Yesterday I kind of mooned around the apartment, reading my original Vampire Diaries books circa 1994 (OLD SKOOL) and taking baths and feeling weepy, and then I put on some clean clothes and pulled my hair away from my face and put on a little mascara and rolled over to the Pink House (a rickety three story turn-of-the-century affair, in which 3 MFAs and 2 other grad students live) for pumpkin ziti and salad around a dinner table, it was kind of amazing.
And then we all piled in the car and rolled down the Strip, where drunk football fans were peeing in bushes and staggering out of bars and into other bars, and screaming ROLL TIDE at each other, and made it safely to the other side, where Alex and Kit and their new teeny tiny Petra (who likes to chew and slobber all over my knuckles with her rubbery baby gums every time we hang out) hosted Erasmus Gould’s Irregular Lecture Series, maybe my favorite extracurricular activity since I’ve gotten to Tuscaloosa (I almost typed Santa Fe, weird).
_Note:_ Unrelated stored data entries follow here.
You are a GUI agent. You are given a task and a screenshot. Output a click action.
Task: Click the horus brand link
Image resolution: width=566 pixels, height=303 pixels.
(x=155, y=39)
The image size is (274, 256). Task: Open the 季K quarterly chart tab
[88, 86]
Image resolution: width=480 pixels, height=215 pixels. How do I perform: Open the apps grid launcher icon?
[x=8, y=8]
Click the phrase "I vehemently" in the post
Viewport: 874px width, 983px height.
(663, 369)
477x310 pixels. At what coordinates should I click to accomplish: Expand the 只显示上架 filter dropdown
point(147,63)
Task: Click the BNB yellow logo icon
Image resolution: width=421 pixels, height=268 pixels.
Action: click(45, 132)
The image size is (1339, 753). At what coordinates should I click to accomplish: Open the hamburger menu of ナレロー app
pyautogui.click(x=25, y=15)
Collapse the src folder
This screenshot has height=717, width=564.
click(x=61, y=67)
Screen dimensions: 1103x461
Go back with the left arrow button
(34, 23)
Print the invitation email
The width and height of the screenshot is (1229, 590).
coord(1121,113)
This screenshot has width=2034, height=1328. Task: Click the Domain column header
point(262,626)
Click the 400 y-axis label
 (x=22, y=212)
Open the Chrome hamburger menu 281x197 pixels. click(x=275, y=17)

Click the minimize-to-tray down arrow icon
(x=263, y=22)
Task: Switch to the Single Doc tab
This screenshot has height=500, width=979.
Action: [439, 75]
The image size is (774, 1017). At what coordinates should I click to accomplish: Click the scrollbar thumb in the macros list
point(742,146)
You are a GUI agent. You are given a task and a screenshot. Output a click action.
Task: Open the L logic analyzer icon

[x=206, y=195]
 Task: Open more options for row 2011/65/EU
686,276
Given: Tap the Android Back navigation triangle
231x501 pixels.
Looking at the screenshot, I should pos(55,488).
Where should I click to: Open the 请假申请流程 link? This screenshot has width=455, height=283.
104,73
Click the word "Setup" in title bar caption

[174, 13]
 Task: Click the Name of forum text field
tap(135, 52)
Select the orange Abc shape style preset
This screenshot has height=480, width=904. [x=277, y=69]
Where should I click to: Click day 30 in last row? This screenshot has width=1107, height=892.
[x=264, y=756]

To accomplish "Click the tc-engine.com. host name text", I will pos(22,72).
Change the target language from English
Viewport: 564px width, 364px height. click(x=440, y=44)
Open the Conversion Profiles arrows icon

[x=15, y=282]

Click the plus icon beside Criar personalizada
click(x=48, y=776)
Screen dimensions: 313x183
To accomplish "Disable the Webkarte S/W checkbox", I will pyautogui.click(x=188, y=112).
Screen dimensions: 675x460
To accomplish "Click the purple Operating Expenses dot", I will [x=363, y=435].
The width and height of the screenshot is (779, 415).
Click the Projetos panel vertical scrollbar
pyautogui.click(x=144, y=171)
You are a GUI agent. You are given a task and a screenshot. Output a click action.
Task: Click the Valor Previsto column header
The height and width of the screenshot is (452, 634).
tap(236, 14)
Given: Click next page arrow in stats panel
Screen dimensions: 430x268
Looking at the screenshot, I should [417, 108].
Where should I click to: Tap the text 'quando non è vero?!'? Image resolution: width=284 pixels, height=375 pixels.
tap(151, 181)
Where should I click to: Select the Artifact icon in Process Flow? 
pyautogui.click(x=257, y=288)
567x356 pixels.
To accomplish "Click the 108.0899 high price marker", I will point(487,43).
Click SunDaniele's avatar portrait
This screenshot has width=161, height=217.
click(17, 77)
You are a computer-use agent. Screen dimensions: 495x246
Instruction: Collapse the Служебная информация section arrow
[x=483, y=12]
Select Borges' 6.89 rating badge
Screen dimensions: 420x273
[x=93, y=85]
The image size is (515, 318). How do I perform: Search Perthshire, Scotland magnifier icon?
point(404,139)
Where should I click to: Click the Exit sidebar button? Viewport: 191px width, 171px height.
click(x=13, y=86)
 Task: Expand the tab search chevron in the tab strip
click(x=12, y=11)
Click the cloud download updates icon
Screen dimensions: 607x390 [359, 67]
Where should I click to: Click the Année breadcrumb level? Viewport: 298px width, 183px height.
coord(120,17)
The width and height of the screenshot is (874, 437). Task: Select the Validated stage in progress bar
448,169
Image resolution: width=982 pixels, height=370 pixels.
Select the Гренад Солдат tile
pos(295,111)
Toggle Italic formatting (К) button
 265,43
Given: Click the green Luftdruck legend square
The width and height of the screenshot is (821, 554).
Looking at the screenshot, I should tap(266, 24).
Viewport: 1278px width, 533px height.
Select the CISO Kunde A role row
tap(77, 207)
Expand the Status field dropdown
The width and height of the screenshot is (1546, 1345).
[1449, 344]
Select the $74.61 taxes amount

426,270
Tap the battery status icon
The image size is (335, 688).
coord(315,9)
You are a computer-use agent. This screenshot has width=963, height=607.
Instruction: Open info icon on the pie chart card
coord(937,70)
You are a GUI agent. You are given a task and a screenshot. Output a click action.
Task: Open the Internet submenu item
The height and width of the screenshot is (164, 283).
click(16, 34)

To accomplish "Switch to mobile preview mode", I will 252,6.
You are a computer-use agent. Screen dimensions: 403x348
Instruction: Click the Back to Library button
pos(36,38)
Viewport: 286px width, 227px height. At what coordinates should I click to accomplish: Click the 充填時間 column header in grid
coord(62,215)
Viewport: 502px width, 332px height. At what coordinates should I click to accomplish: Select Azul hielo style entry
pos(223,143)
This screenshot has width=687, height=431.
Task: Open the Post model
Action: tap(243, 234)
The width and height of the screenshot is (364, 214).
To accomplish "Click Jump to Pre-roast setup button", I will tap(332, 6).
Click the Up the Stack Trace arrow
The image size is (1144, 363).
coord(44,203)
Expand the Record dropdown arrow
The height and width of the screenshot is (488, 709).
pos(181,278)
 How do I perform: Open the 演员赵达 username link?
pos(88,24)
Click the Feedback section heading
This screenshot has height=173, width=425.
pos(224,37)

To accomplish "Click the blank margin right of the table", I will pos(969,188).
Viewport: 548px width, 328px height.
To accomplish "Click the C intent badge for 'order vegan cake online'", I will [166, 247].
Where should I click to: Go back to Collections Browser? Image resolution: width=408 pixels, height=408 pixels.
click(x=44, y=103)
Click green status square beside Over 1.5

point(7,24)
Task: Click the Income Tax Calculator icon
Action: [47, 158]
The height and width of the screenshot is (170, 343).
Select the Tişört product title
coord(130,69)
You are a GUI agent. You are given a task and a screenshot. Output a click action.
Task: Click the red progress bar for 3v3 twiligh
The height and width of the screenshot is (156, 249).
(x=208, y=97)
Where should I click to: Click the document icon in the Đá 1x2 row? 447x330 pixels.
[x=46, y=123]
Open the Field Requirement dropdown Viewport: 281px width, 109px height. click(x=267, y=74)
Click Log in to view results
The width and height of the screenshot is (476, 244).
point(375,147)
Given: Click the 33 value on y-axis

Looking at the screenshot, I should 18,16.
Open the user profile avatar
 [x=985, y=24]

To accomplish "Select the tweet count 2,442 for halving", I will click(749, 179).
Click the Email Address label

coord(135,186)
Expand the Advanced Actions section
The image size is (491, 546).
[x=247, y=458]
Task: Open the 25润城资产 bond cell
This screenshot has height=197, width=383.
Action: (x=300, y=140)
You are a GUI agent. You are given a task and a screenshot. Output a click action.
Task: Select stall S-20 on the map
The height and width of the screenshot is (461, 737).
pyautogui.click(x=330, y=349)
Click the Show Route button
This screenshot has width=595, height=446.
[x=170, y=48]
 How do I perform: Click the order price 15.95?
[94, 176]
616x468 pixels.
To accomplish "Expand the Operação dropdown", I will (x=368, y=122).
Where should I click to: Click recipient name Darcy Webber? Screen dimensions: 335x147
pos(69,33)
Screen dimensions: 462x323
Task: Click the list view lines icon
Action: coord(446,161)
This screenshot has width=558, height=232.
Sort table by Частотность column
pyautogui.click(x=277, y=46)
Kit played a movement from a Mozart symphony on the violin, and lectures half-surreal and half-deadly serious were delivered on the lost art of Auric Braille, America’s Corn Bubble and Mustaches as historical/political/cultural/personal phenomena. (Side note: I thought for the next lecture series I might try to give a talk on Vampire Fiction — it seems to resurge and then fade out every few years, but it’s definitely a standard right now and OBVS I really like it…anyone have any thoughts?)
We slipped over to the alcove after, swinging from the chandeliers until 4am being not-so-advisable in a house with a new baby, where I had a couple of really exceptional conversations with the writers there — including a long BRO-DOWN with a poet from my workshop whose poetry REALLY excites me and who told me she is enormously interested in what I’m doing (mutual admiration society!)– and came home late feeling happy and hopeful and maybe connected for the first time since…beaches? Maybe?
I can be expansive and daring, I can love what everyone is doing, I can stay on my own path, I CONTAIN MULTITUDES ETC but srsly, it’s all such a relief.
And now I have STAGGERING amounts of reading to do OKAY BYE
Hey, so I just googled my name and found that “Martha Graham…”, which I’d sent out LAST YEAR and promptly forgotten about, was taken by a online journal called 13th Warrior Review, and the editor never bothered to tell me he was going to publish it? Moral of the story: GOOGLE YOURSELF.
Update: he totally emailed me here, in my gmail. How did I miss this! Apparently he’ll be taking another one of my pmz for next issue. Huh!
Is there some cosmic law about the ratio of love, and receiving back all the love/affection/acceptance you release, tenfold?
Because I feel like there should be.